How Cap and Trade Works

A cap and trade program effectively reduces the amount of greenhouse gas pollution going into our atmosphere by setting a limit on emissions, rewarding innovative companies, providing certainty for industries, and creating more opportunities for investment. The province will work with communities and will consult with industry on the design over the next six months to ensure the system is a made- in-Ontario solution that works best for the province.

The "cap" sets a maximum limit on the amount of greenhouse gas pollution industry can produce. Over time, the cap is lowered, reducing greenhouse gas pollution.

The "trade" creates a market for pollution credits where industries that do not use all their credits can sell or trade with those that are over.

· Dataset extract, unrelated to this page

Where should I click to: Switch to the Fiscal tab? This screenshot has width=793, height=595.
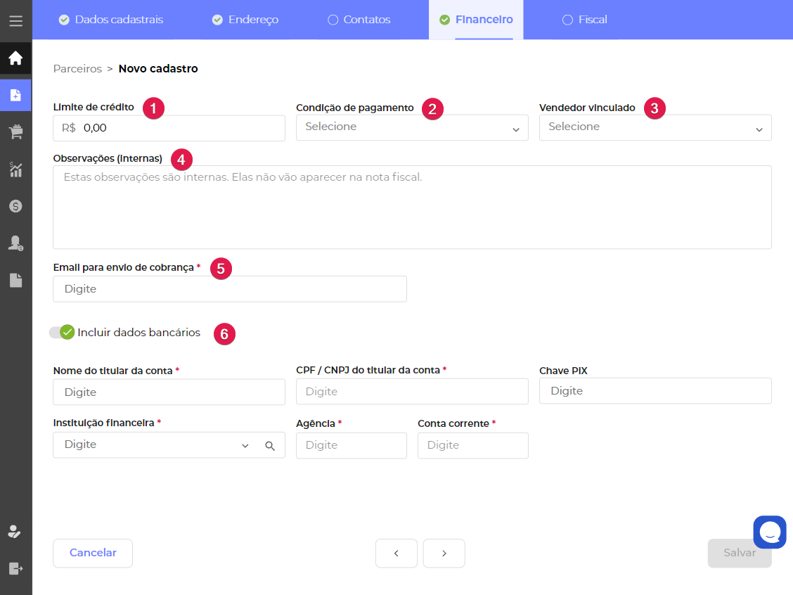(585, 20)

Cap and trade can reward industries that innovate. The less they pollute, the less they pay.

With this move, more than 75 per cent of Canadians will live in a province with some form of carbon pricing.

The proceeds from the program will be reinvested in a transparent way back into projects that reduce greenhouse gas pollution and help businesses remain competitive. These actions will protect the air we breathe, the water we drink and the health of our children and grandchildren.

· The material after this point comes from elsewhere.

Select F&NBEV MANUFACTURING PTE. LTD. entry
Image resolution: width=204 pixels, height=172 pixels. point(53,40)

Financial Impacts of Climate Change

Climate change is already costing the people of Ontario -- it has devastated communities, damaged homes, businesses and crops and increased insurance costs. The 2013 ice storm alone resulted in $200 million in insurance payouts and severe floods in the GTA resulted in nearly $1 billion in damages. The National Round Table on the Environment and the Economy estimated that the economic costs of climate change in Canada would rise from around $5 billion annually in 2020 to between $21 billion and $43 billion annually by 2050.

Carbon Pricing in Other Jurisdictions

As of May 2014, 39 national and 23 sub-national jurisdictions were implementing or were scheduled to implement carbon pricing, and another 27 jurisdictions were considering carbon pricing. Carbon pricing is already in place in jurisdictions that are responsible for more than 22 percent of global emissions.

In British Columbia, five years after a carbon price was first implemented, fossil fuel use had decreased by 17 per cent and the province's economy had outperformed the economy of other provinces.

A report by the University of California Berkeley estimated that cap and trade will add 2.6 cents per litre to the price of gasoline. However, the California Air and Resources Board expects that the amount the average person spends on fuels will decrease from $1,400 to $1,000 by 2020 as a result of improved vehicle fuel efficiency and other measures to reduce fuel use.

In Québec, estimates by government and the oil industry range from 2-3.5 cents per litre on the cost of gasoline.

Ontario first joined the Western Climate Initiative in 2008. Ontario intends to link its market with North America's largest cap and trade system currently in place in California and Québec. In the coming months, Ontario will work closely with both jurisdictions to align its market.

Cap and trade is one of many actions Ontario needs to take to fight climate change. The province will release a strong, forward-looking climate change strategy and action plan to reach its 2020 pollution reduction goal, informed by a recent comprehensive province-wide consultation, including in-person discussions attended by more than 1,500 people, more than 300 ideas and 31,000 votes submitted through a new online consultation tool and over 420 comments on the Climate Change Discussion Paper.